-- BEGIN WORKING DATA --

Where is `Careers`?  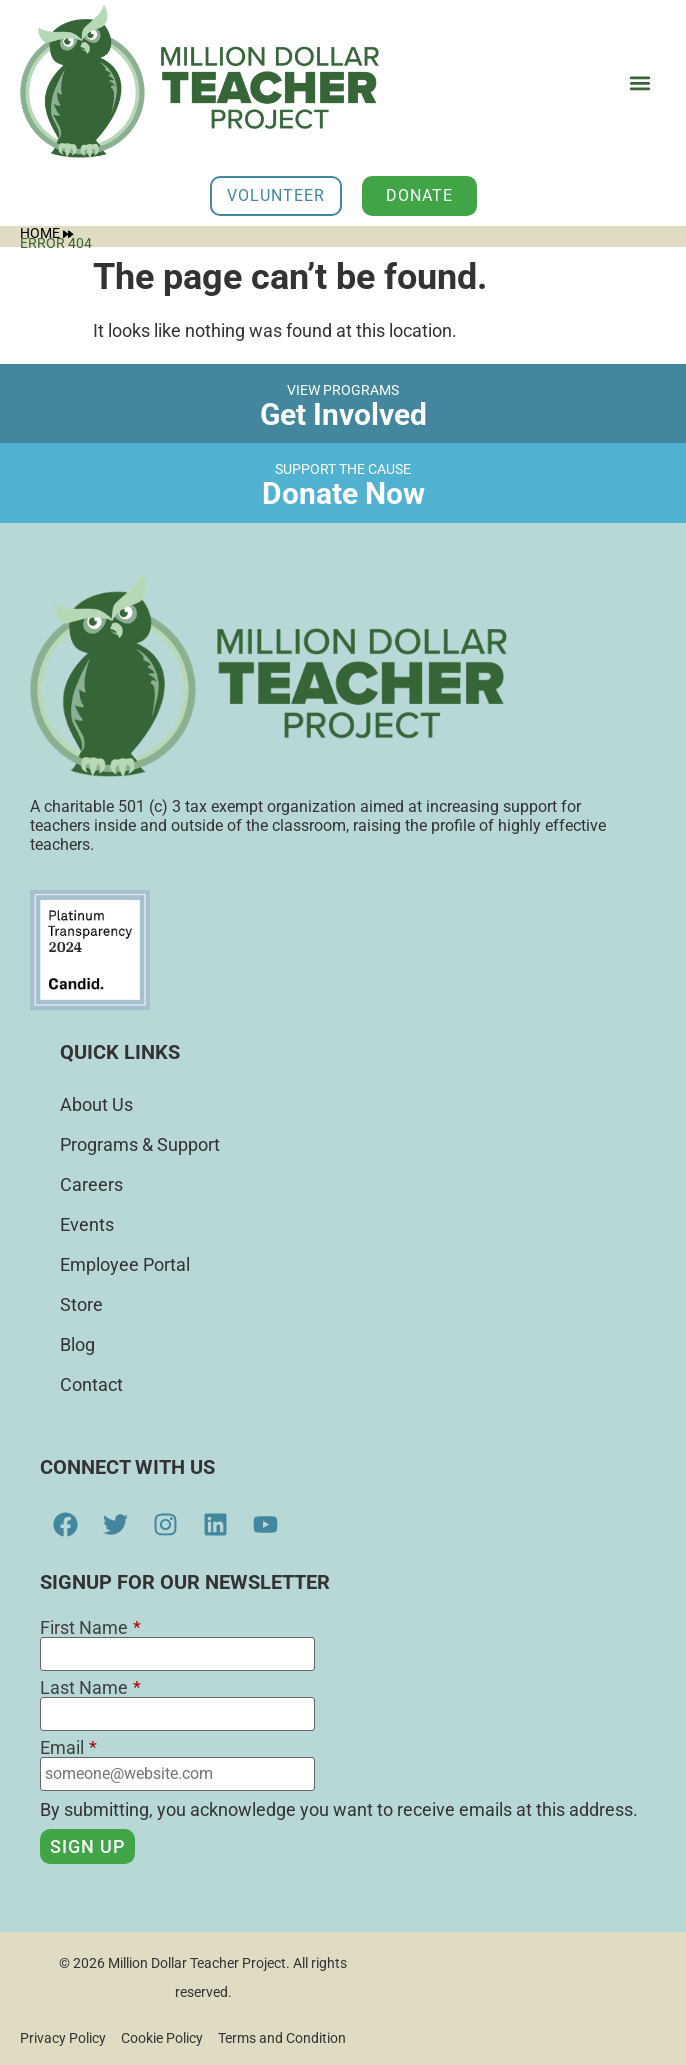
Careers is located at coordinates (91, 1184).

-- END WORKING DATA --
-- BEGIN WORKING DATA --

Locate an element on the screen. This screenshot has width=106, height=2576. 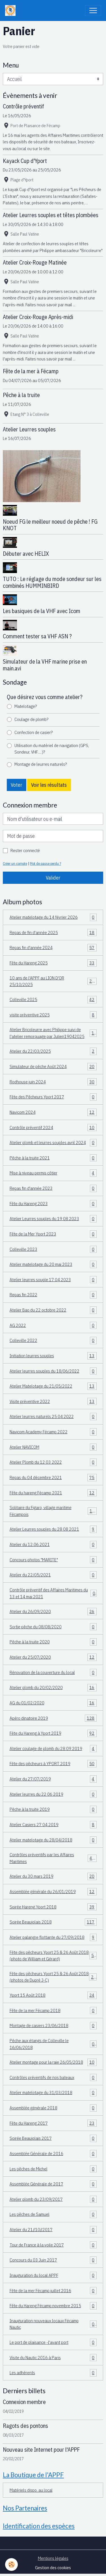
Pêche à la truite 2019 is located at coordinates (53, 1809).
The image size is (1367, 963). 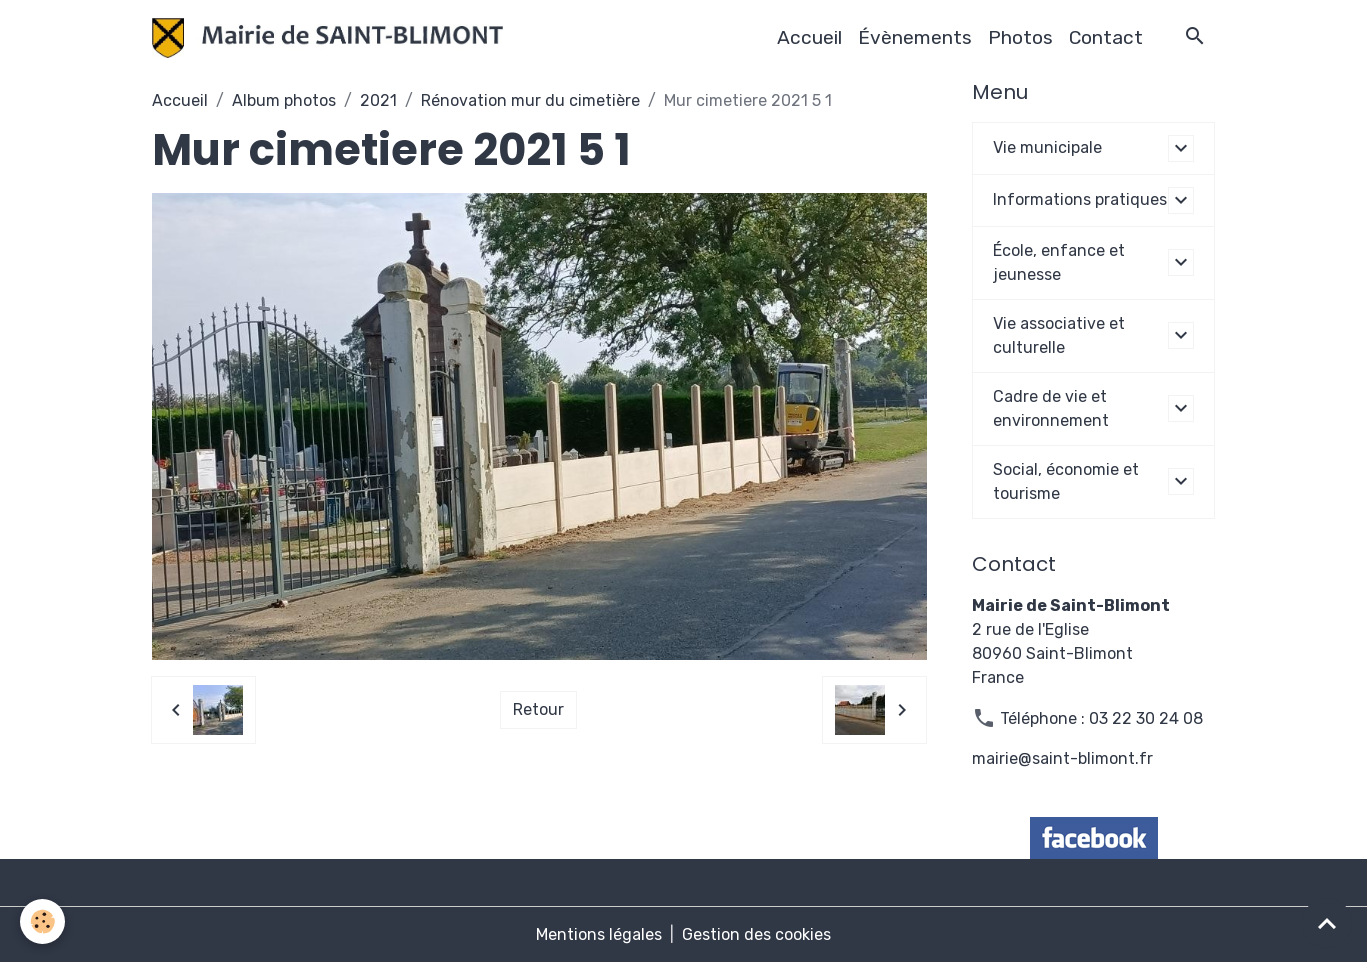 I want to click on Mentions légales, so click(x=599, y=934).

-- END WORKING DATA --
-- BEGIN WORKING DATA --

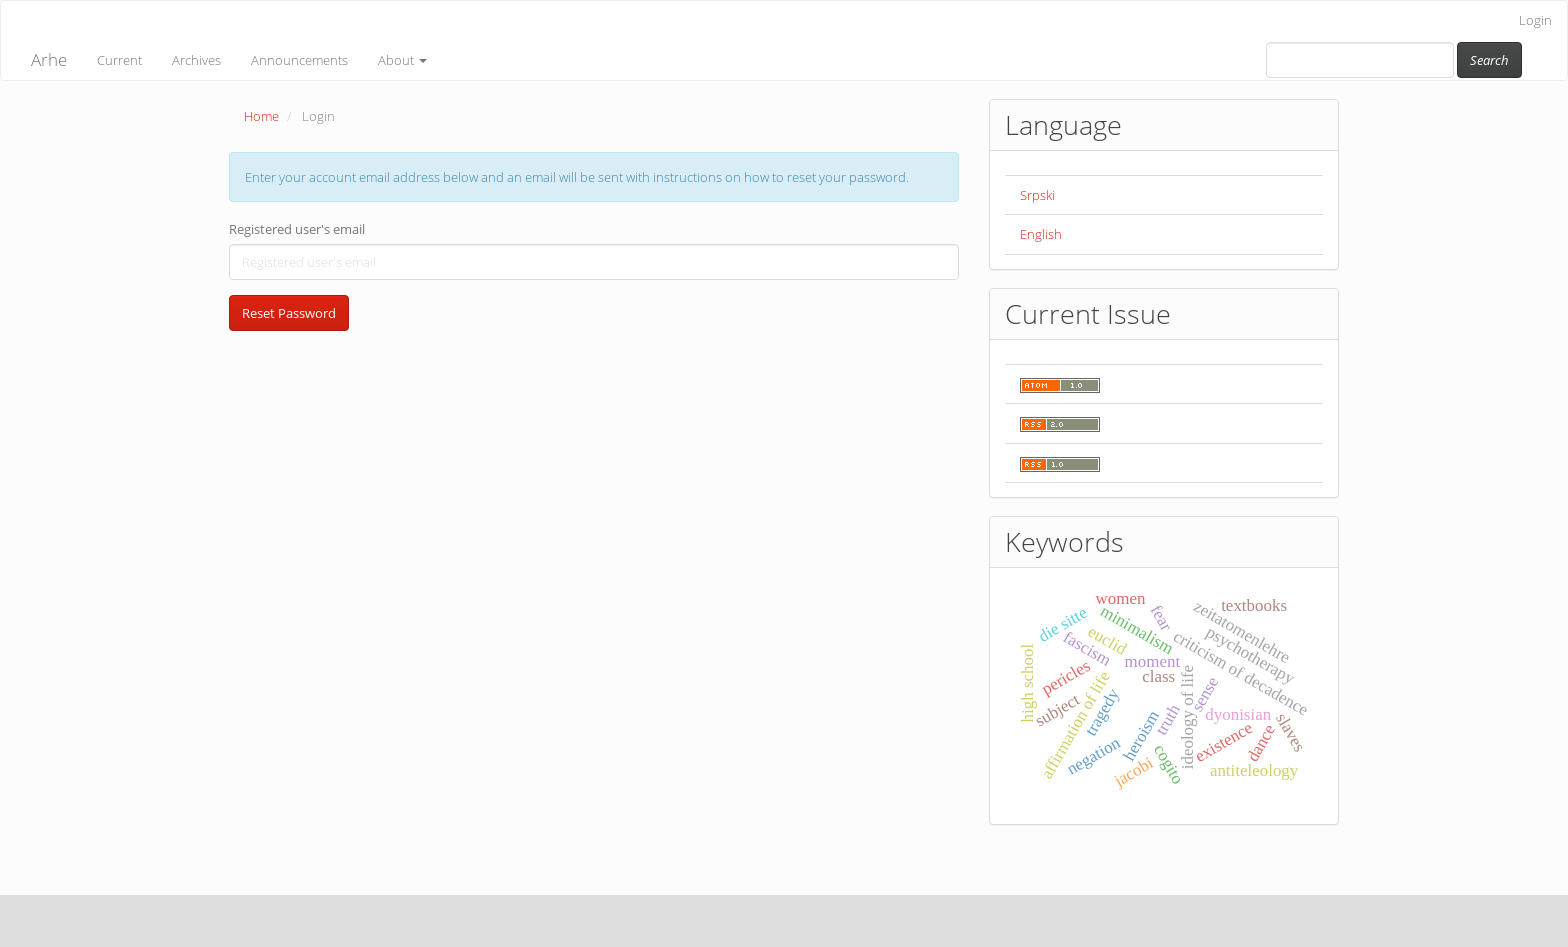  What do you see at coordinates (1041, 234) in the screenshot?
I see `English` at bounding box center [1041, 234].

-- END WORKING DATA --

* TASK PROMPT
Switch "screenshot" to "screen" in the data between the lines holding "What do you" and "center [1041, 234].", inclusive, and give those lines back with nothing else changed. Leave the pictures out of your answer.

* RESULT
  What do you see at coordinates (1041, 234) in the screen?
I see `English` at bounding box center [1041, 234].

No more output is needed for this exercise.